▶ _Exercise materials_

══════════════════════════════

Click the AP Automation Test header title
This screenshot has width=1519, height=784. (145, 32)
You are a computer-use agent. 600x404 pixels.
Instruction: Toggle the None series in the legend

══════════════════════════════

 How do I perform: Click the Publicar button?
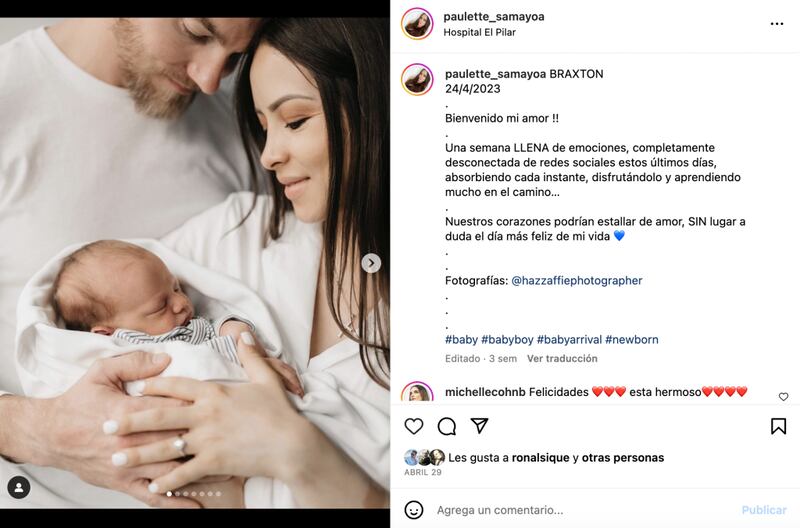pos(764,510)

══════════════════════════════

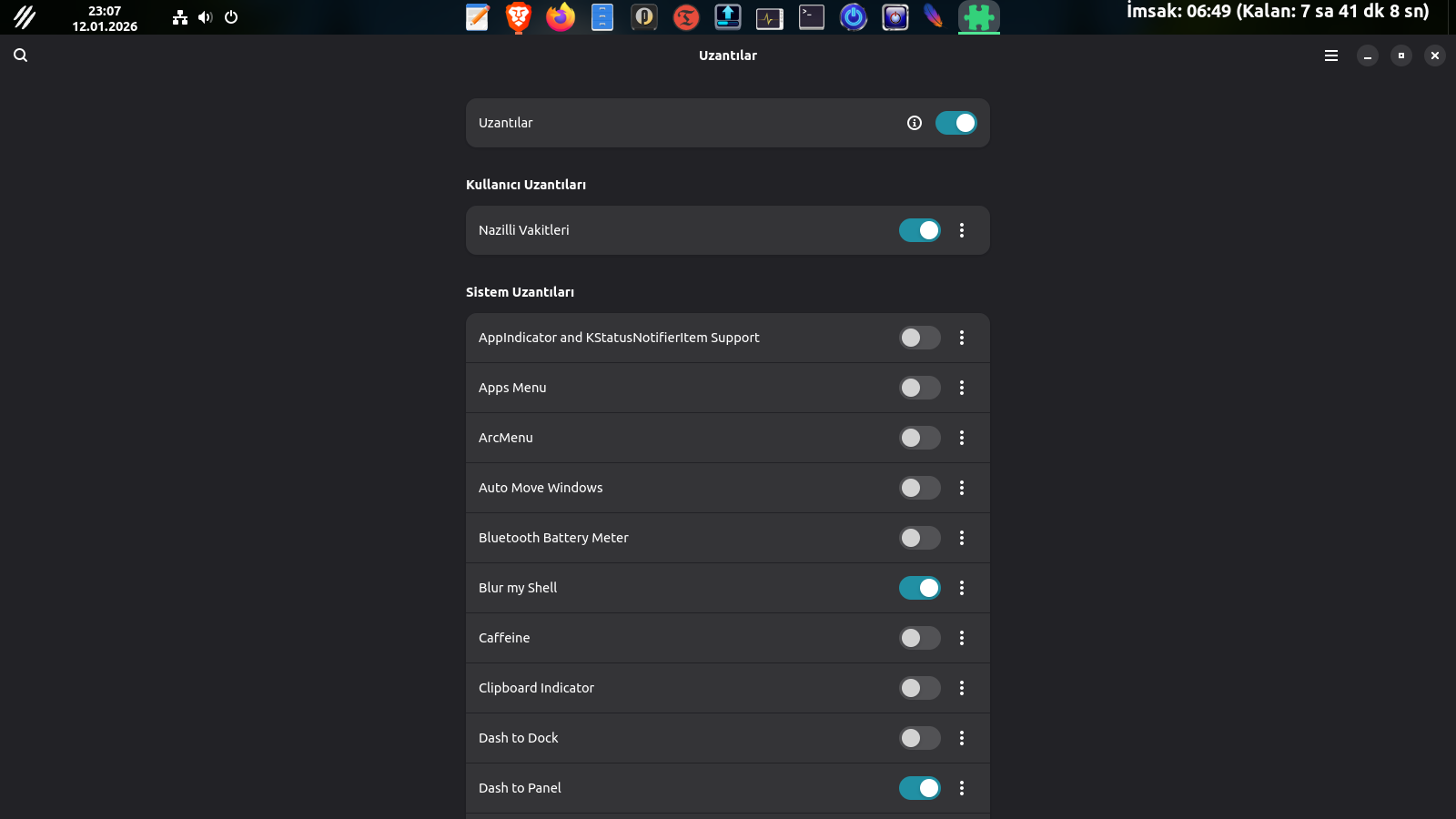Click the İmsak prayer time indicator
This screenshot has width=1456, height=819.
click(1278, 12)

══════════════════════════════

▶ _Directions for this task_
Using the entries above, repeat only the lines from the one containing "Click the AP Automation Test header title" through the one containing "Instruction: Toggle the", end lines included.

▶ _Result of the task_
Click the AP Automation Test header title
This screenshot has width=1519, height=784. (145, 32)
You are a computer-use agent. 600x404 pixels.
Instruction: Toggle the None series in the legend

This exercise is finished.